Setup

library(pacman)
p_load(tidyverse, lfe, robustbase, ggthemes)

df <- education %>% 
  rename(residents = X1,
         per_capita_income = X2,
         young_residents = X3,
         per_capita_exp = Y,
         state = State)

Looking for heteroskedasticity graphically

We can make a plot to examine the relationship between our x variable and the errors. To do this, we need to run a regression, recover the residuals, then make a scatterplot. The resid() function will get the residuals from our regression. We plot the x variable on the x-axis and the residuals on the y-axis.

reg <- lm(per_capita_exp ~ per_capita_income, data = df)

errs <- resid(reg)

ggplot(aes(x = per_capita_income, y = errs), data = df) + 
  geom_point(color = "#2D708EFF") + 
  theme_pander() + geom_hline(yintercept = 0) +
  labs(x = "Per Capita Income", y = "Residuals")

What are we looking for here? If our errors are heteroskedastic, then the variance of our errors is changing with the x variable. There seems to be some visual evidence of this happening here - at low values of per capita income the residuals are tightly packed around zero but as we move to larger values of per capita income the residuals are more spread out. But this graph does not provide evidence of heteroskedasticity so we need to know how to formally test for this. We will cover the three tests you learned in lecture: Goldfeld-Quant, Breusch-Pagan, and White test.

Testing for Heteroskedasticity

Goldfeld-Quant Test

We want to be sure that our variance isn’t changing with our predictors. One way is to compare different values of our predicted variable and see how our errors are changing. The Goldfeld-Quant test does exactly that. We pick a fraction of our sample and compare the first fraction of the sample to the second fraction. We then look at the ratio of Sum Squared Error and see how far it is from 1. If the ratio is 1, then across small and large values of x, the errors are roughly the same. If the ratio is different from 1, the errors are not the same across values of x.

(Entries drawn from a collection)
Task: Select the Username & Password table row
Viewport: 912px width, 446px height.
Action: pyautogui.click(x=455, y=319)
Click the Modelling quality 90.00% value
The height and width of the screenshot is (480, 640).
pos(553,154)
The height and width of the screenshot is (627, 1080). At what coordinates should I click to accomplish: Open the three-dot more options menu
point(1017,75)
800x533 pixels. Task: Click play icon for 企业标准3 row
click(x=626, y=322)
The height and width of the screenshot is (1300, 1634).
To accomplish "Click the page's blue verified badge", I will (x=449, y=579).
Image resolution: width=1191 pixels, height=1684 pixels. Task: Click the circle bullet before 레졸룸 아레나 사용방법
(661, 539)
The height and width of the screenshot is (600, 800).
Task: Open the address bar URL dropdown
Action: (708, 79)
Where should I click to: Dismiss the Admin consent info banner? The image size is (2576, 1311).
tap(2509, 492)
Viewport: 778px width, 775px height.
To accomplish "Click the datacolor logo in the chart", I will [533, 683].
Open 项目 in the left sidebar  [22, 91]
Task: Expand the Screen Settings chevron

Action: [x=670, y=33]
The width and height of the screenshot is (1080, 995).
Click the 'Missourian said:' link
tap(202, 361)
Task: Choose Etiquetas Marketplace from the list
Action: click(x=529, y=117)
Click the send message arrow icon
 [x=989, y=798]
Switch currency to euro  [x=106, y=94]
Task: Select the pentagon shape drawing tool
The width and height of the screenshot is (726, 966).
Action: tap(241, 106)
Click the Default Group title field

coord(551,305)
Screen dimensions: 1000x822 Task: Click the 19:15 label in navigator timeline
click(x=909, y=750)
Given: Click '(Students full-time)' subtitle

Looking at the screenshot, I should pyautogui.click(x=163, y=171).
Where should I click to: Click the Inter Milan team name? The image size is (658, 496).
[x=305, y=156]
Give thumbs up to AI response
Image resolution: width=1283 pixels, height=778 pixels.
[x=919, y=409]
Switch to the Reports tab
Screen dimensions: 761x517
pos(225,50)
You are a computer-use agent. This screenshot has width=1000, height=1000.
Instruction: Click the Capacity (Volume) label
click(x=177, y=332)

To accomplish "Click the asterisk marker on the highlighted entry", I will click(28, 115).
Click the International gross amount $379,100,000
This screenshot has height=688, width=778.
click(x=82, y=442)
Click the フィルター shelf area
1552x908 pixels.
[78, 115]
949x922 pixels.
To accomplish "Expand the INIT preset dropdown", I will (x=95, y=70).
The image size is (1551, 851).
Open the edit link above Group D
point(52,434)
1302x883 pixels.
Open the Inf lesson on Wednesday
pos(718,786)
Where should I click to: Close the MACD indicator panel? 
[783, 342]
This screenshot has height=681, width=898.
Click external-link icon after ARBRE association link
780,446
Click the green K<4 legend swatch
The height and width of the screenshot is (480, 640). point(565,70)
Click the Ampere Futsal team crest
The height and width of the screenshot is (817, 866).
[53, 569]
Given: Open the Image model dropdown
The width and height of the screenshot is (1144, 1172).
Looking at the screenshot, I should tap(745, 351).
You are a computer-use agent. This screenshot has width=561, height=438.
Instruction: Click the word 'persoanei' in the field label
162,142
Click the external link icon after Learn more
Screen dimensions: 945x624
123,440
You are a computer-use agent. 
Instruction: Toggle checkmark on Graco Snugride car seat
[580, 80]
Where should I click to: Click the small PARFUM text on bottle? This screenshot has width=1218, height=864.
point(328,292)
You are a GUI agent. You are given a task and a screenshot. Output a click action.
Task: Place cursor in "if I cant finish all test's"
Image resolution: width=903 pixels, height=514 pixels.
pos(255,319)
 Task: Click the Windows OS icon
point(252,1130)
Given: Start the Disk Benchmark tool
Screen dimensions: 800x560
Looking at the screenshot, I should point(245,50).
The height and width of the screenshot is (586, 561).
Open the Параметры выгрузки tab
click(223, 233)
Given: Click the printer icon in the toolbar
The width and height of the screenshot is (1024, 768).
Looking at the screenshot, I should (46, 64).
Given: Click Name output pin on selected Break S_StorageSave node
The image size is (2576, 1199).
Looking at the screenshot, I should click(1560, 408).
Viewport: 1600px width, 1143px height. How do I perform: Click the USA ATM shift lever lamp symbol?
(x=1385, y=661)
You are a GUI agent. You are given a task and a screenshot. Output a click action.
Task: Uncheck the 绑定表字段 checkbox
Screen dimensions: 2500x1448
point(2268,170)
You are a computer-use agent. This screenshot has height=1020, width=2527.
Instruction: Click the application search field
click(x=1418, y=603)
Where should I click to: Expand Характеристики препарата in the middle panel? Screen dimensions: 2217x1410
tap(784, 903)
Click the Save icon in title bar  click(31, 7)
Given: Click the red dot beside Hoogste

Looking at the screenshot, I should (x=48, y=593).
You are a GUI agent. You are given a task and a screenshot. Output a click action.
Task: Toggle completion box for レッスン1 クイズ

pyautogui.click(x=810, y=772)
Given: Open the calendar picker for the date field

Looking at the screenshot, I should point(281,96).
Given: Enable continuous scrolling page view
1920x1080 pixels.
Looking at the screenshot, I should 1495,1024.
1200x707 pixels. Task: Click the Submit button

▶ [REQUIRED WORK]:
a. Answer these about the heteroskedasticity tutorial:
(i) Which function does it use to get the residuals from the regression?
(ii) Which original column is renamed to per_capita_exp?
(iii) In the Goldfeld-Quant test, which ratio is compared against 1?
b. Carry on the heteroskedasticity tutorial from its final sentence.

▶ [ANSWERS TO THE EXERCISES]:
a.
(i) resid()
(ii) Y
(iii) The ratio of Sum Squared Error

b.
If we wanted to do this by hand, we’d need to follow some steps. 6 steps in total. Note that Goldfeld-Quant only allows you to look at one varibale at a time so let’s look at per_capita_income and let’s compare the first 1/4 and the last 1/4 of the sample.

  • Step One: Order your observations by your variable of interest, in this case, let’s do income. To order a variable, all we need to do is sort it, using the arrange function.
df <- arrange(df, per_capita_income)
head(df$per_capita_income)
## [1] 3448 3680 3724 3764 3817 3825
  • Step Two: Split the data into two groups, in appropriate sizes. We’ve chosen 1/4 of our dataset to be our sample size. We need to know what 1/4 of our dataset is. The nrow() function tells us the total number of observations in the data frame.
n_GQ <- as.integer(nrow(df) * 1/ 4)

n_GQ #this will give us the closest count that gives us the number that is 1/4 of our full sample!
## [1] 12
  • Step Three: Run the regression you want to estimate on the last 1/4 of the data and the first 1/4 of the data.
#on the first 1/4
lm_g1 <- lm(data = head(df, n_GQ), per_capita_exp ~ per_capita_income + residents + young_residents) 
#on the last 1/4
lm_g2 <- lm(data = tail(df, n_GQ), per_capita_exp ~ per_capita_income + residents + young_residents)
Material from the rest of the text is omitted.